Let’s face it, empire is bloody expensive.
So why the presumption in favor of war? (The general population is split, but opinion seems driven by partisanship and therefore is subject to opportunistic shifts, Glenn Greenwald writes.) Part of the answer simply is Trump Derangement Syndrome. Trump has occasionally talked peace since his presidential campaign began, and therefore his opponents apparently feel they have to favor war. Whatever Trump wants, they want the opposite, even if it is something they once may have favored.
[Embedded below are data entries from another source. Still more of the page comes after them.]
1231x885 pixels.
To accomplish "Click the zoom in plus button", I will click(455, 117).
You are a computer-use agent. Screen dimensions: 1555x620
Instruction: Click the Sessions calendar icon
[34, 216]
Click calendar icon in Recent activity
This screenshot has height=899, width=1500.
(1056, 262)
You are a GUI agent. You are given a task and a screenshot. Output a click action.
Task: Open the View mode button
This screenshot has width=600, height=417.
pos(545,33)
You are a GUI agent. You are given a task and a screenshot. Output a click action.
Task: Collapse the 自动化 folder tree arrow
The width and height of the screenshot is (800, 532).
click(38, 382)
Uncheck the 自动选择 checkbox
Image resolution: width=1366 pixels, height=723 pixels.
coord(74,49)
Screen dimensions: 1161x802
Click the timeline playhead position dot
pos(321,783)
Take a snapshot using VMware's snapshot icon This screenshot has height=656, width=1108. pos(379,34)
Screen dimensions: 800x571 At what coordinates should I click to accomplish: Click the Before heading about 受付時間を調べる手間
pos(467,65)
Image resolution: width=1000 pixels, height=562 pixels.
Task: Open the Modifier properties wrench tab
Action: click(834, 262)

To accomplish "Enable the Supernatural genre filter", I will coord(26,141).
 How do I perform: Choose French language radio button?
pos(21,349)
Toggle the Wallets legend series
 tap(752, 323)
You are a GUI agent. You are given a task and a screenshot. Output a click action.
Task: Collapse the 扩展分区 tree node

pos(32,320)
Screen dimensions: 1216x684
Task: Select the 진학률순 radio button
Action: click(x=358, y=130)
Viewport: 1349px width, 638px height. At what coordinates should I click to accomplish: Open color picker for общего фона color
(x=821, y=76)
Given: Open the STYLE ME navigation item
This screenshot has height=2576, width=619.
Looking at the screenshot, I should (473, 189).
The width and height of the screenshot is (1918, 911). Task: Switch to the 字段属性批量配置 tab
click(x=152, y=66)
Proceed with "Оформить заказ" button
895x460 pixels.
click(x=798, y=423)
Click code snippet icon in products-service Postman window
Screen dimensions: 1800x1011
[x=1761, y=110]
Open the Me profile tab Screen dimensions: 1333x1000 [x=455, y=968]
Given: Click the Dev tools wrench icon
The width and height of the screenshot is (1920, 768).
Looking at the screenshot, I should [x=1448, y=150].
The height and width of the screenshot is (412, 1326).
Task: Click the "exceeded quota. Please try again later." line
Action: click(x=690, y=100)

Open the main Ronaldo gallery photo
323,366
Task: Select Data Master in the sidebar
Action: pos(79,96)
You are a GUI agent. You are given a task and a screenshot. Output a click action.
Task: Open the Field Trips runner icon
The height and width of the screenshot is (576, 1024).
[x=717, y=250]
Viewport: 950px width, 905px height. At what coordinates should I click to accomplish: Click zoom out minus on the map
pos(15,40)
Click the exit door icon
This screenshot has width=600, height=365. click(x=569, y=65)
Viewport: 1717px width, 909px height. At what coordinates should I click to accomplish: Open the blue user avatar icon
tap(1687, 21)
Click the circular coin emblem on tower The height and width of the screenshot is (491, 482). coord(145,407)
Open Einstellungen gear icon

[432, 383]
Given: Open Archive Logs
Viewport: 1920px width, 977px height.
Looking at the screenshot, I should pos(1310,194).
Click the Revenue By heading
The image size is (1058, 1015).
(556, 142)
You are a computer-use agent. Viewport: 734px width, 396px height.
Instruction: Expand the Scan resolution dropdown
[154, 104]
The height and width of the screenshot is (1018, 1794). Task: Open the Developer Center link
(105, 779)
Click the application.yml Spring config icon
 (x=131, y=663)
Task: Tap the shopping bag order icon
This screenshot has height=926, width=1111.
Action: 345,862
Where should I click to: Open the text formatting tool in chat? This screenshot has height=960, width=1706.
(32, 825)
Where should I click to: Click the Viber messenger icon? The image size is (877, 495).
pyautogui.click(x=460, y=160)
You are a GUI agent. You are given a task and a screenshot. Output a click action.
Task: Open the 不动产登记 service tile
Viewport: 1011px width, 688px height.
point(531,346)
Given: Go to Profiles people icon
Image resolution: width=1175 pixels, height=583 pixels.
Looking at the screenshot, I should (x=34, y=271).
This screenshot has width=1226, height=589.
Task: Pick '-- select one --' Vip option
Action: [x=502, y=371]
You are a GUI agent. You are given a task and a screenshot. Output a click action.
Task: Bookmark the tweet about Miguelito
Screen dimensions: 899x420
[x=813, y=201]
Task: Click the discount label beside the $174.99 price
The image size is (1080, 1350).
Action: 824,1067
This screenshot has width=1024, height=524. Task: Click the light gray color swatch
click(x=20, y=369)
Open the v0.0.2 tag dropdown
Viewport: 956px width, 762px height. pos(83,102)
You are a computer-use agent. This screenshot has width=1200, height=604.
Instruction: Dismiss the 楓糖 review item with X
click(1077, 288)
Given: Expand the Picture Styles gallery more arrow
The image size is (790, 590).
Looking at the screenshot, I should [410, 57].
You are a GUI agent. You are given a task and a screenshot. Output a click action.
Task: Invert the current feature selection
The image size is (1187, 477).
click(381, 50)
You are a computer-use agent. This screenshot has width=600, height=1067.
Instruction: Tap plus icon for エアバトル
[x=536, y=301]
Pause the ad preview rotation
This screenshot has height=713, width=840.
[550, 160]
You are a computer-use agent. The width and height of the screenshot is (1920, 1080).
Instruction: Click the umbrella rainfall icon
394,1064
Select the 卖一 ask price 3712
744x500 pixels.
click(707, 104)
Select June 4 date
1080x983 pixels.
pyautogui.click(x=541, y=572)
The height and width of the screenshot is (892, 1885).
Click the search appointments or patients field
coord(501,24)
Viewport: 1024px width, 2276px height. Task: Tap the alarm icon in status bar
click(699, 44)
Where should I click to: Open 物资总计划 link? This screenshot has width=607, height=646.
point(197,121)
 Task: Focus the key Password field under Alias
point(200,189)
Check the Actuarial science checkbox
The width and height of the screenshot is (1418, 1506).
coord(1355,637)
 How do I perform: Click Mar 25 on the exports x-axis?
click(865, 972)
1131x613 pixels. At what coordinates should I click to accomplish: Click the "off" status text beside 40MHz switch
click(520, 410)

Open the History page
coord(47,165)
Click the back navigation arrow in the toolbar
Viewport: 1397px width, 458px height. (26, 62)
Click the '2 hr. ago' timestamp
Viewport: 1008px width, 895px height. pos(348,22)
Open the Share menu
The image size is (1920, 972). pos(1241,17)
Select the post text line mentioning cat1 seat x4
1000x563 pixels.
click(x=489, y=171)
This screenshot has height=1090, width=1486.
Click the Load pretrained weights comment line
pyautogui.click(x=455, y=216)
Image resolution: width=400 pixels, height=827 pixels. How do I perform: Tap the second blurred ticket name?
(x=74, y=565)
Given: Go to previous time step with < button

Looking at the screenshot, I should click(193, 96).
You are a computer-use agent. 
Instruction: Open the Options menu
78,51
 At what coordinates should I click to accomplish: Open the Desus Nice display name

While he has pushed obscenely large increases in Pentagon spending – increases that dwarf Russia’s entire military budget – rattled his saber at Iran, and made aggressive moves in Russia’s direction (arms for Ukraine’s government, withdrawal from the INF treaty, sanctions, etc.), he has also made some welcome overtures toward retrenchment, most notably with North Korea, now Syria, and to a lesser extent Afghanistan. (What’s the point of cutting the US troop strength in Afghanistan merely in half?)
Alas, any overture toward peace has prompted most of the pundit class and most politicians to unload on Trump. He has been accused of being a traitor or Russian agent just for talking about exiting a senseless war. His decision to get out of Syria – although many times he said would get out – was described as sudden and erratic, not to mention as a payoff to Russian President Vladimir Putin. (Russia scholar Stephen F. Cohen says Putin wants the small and uninvited US force to stay in Syria as a partner in the battle against terrorism.)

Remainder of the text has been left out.